(NON) IMPARATE IN VENTICINQUE ANNI
XI.
Undicesima lesione.
No, non è un errore di battitura, è una battuta d’arresto.
È un “ho preso il muro fratellì” e mi sono fatta a pezzi.
Che l’età sia solo un numero non è vero, tuttalpiù è un alibi.
Lo è quando a sedici anni sgattaioliamo fuori di casa in piena notte per vedere il ragazzo che ci piace ma veniamo beccati.
Lo è quando a vent’anni vogliamo fare i farfalloni ed evitare di impegnarci in relazioni troppo serie.
Lo è anche a ventiquattro, venticinque, ventisei, ventotto, quando sembra che siamo ancora abbastanza giovani per fare tutto quello che ci pare senza considerare le conseguenze perchè “se non lo fai adesso poi non puoi farlo più”.
L’età è un alibi finché non prendiamo il muro.
E la nonna, come un martello, dice che a venticinque anni ci si dovrebbe sposare, che si dovrebbe pensare a fare un figlio perchè “quando lo vuoi fare ‘che poi è troppo tardi?!”
L’età non è solo un numero quando penso che a diciott’anni credevo che a quest’età ci sarei stata davvero sposata e con un figlio.

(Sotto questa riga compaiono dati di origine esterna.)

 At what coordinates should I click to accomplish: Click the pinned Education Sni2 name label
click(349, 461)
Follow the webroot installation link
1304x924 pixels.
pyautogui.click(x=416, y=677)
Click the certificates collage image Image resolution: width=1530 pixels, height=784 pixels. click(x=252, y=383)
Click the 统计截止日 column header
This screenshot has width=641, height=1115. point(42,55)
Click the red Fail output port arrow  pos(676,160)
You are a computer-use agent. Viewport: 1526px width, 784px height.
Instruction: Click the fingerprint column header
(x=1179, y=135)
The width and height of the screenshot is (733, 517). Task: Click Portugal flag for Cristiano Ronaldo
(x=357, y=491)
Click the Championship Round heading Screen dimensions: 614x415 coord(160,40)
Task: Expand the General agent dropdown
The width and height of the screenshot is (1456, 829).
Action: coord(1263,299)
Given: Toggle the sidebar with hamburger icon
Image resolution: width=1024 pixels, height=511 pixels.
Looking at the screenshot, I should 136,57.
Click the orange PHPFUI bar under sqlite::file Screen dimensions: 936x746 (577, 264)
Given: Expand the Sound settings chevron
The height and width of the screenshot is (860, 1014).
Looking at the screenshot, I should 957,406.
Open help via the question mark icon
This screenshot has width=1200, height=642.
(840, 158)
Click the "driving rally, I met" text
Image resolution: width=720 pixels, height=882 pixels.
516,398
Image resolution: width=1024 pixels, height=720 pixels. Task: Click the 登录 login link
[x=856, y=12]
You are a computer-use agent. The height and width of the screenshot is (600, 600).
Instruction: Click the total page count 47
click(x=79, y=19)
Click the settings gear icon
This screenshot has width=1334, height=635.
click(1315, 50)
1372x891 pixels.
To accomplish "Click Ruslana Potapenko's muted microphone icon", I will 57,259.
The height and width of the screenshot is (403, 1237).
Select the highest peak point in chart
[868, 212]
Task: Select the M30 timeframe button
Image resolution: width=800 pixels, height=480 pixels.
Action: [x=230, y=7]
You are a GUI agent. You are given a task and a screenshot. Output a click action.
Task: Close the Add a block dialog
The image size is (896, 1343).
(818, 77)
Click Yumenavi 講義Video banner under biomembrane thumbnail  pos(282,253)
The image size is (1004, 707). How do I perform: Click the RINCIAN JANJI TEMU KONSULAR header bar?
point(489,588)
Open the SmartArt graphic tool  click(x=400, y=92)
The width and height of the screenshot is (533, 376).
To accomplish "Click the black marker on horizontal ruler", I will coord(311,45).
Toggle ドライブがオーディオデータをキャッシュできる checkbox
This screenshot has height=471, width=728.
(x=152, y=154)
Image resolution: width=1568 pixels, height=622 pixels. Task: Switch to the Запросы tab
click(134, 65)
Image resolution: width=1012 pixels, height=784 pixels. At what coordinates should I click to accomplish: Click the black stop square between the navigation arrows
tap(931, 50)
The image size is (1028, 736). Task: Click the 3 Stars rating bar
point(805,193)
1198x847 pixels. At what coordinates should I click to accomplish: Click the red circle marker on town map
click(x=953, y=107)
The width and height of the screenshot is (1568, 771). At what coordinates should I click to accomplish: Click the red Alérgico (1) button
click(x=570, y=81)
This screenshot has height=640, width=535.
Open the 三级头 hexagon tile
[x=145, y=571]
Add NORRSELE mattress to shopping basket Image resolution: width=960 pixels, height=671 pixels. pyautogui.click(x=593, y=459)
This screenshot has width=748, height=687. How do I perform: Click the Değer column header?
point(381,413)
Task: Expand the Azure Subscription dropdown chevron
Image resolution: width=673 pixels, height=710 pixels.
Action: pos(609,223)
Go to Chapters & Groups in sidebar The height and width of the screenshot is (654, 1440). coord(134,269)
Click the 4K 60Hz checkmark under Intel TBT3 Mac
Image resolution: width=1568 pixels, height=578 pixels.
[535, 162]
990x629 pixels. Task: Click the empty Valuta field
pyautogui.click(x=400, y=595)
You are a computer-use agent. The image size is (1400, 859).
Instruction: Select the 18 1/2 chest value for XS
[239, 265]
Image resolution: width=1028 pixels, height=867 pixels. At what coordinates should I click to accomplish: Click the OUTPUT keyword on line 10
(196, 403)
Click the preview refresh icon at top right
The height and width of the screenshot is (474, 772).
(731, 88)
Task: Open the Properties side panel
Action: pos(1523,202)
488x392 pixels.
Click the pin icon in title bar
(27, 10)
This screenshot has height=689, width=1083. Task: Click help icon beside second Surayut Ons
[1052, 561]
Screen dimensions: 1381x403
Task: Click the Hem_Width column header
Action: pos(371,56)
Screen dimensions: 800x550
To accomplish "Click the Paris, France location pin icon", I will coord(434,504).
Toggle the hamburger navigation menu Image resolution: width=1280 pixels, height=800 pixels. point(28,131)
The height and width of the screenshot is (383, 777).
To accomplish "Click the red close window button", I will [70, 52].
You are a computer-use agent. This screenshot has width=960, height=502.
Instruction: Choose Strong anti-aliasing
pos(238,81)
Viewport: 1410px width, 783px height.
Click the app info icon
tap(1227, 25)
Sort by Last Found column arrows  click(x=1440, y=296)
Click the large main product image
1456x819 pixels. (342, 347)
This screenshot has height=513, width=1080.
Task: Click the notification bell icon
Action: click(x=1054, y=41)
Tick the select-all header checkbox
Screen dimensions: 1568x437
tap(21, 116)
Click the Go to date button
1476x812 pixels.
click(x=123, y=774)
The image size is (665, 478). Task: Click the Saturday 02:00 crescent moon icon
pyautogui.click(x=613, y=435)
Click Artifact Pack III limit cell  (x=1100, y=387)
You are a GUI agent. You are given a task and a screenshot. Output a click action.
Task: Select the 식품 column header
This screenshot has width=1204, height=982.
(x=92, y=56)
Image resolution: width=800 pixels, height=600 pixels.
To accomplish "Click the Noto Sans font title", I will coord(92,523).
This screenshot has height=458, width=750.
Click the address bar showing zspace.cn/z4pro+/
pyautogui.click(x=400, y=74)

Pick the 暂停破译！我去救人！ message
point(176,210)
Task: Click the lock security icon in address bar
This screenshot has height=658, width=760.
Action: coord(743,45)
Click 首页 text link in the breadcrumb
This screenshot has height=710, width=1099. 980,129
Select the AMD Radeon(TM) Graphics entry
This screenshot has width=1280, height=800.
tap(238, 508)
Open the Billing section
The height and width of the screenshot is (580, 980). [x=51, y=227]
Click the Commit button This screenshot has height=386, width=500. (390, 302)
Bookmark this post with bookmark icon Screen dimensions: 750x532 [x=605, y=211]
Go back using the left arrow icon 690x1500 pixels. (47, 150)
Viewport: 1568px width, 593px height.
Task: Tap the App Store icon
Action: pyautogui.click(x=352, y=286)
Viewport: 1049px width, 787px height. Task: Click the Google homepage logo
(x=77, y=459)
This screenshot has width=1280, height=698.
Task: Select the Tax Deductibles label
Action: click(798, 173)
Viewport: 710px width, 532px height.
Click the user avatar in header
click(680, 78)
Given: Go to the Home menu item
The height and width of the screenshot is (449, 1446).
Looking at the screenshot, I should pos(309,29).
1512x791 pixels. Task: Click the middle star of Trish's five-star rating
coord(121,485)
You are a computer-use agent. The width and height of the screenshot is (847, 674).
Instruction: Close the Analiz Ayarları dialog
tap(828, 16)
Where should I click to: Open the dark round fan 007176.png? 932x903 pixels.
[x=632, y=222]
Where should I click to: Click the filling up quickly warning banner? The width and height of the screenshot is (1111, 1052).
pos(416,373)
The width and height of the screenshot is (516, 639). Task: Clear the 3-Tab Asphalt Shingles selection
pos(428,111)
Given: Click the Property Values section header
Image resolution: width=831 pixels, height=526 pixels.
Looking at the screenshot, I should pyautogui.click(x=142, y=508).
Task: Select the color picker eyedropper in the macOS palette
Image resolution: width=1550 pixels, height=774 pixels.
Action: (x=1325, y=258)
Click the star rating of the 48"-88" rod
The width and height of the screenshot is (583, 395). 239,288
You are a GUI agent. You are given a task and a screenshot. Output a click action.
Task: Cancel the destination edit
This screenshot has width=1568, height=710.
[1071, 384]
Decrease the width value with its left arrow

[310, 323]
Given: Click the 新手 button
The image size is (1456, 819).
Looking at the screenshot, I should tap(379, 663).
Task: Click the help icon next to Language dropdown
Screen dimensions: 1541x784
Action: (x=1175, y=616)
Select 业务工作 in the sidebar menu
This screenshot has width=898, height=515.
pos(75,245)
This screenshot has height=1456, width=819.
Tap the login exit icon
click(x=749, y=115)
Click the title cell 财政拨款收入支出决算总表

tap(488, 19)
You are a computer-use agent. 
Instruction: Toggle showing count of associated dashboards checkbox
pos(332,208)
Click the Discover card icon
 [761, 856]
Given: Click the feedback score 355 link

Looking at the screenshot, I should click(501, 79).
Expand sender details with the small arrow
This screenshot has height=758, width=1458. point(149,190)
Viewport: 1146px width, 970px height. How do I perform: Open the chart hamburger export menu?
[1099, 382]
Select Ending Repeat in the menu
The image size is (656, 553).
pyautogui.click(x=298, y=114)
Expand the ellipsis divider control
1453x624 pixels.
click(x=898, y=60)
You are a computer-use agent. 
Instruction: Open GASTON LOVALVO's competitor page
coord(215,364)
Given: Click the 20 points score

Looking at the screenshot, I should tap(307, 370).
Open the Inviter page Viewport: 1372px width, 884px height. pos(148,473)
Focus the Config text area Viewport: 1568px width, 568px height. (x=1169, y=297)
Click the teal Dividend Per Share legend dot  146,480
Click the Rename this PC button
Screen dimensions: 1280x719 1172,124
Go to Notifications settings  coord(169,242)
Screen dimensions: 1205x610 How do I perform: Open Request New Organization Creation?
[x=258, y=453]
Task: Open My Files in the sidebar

L’età non è solo un numero per chi, passati i quaranta, un figlio vuole averlo da morire, ma farlo può diventare un’impresa colossale.
L’età non è solo un numero per chi a settant’anni ha il cervello che vuole far correre il corpo a mille all’ora, ma un cuore che proprio non riesce a stargli dietro.
L’età non è solo un numero quando alle cene dei coscritti si parla di ricordi anni ottanta con al tavolo sempre un commensale in meno.
A Giuseppe, a Dina, ad Elena che non è più qui.
A me, che la matematica non è mai stata il mio forte, ma forse è arrivata l’ora di iniziare a studiarla sul serio.